A common misconception is assuming that because an AI can carry on a conversation, it’s ready to operate in collections. Those are two very different standards.
The challenge is making sure the AI can operate safely and effectively inside a highly regulated collections workflow, not simply carry on a good conversation.
That requires several things to work together. The AI needs reliable account data and clear rules around what it can say, what it can do, and when it needs to stop or escalate. Compliance teams need visibility into consent, disclosures, contact frequency, disputes, and other regulatory requirements. Operations teams need confidence that the AI knows when to continue a conversation and when a human should take over.
And management needs to be able to measure whether the system is actually improving recovery performance, not just generating more calls or conversations for the sake of increasing activity.

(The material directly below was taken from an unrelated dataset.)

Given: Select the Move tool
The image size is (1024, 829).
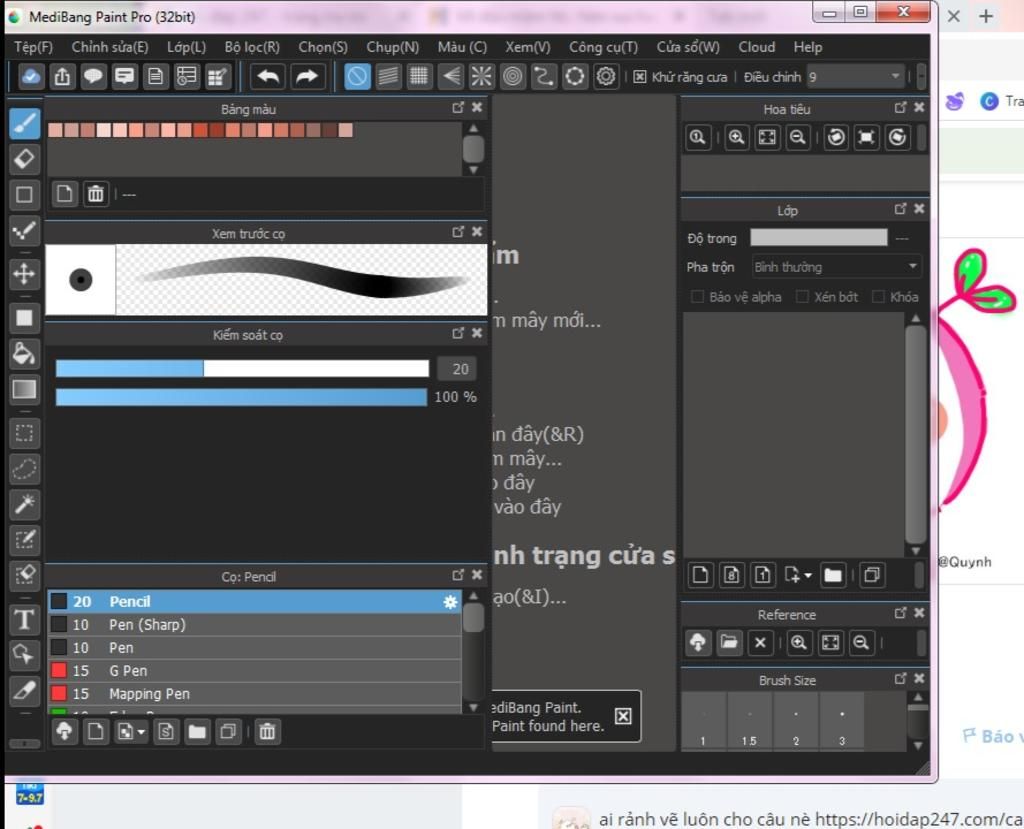Looking at the screenshot, I should pyautogui.click(x=25, y=274).
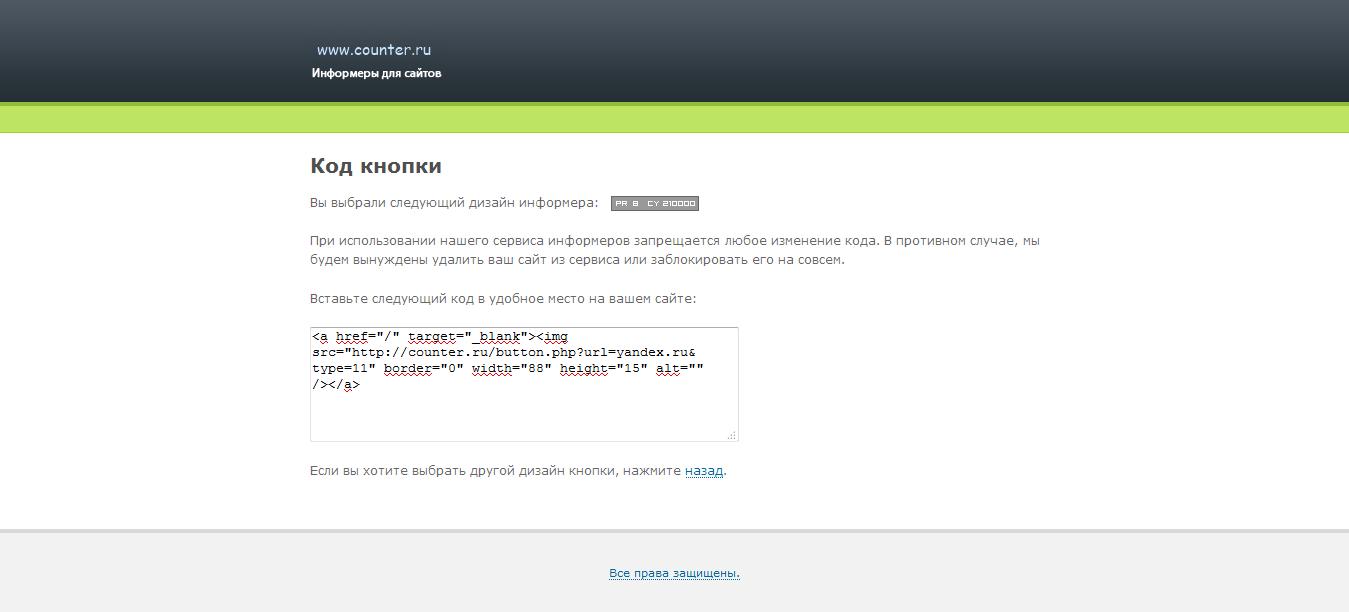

That’s where domain expertise becomes critical. The AI provider has to deeply understand the regulatory requirements, the realities of the collections operation, and how to design a positive consumer experience. The technology matters, but the harder part is making it work reliably in a real-world setting.
7. How will the OH.io partnership accelerate Overtime’s growth across receivables markets?

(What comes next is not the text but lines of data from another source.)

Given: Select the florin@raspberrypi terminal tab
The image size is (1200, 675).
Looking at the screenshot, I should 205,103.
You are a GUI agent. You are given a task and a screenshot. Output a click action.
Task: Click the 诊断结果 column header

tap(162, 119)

Our partnership with OH.io bolsters our go-to-market capacity while letting the Overtime team stay focused on building our technology and delivering outcomes for customers.
OH.io is providing Overtime with an embedded go-to-market team, including a dedicated inside-sales pod and account-based marketing program focused on generating qualified conversations with prospective customers.
The timing matters. The market is moving from curiosity about AI in the collections toward much more significant questions about AI performance, compliance, and implementation. The partnership gives us the opportunity to get in front of more organizations having those conversations and demonstrate what voice AI looks like when it is built around the operating realities of receivables.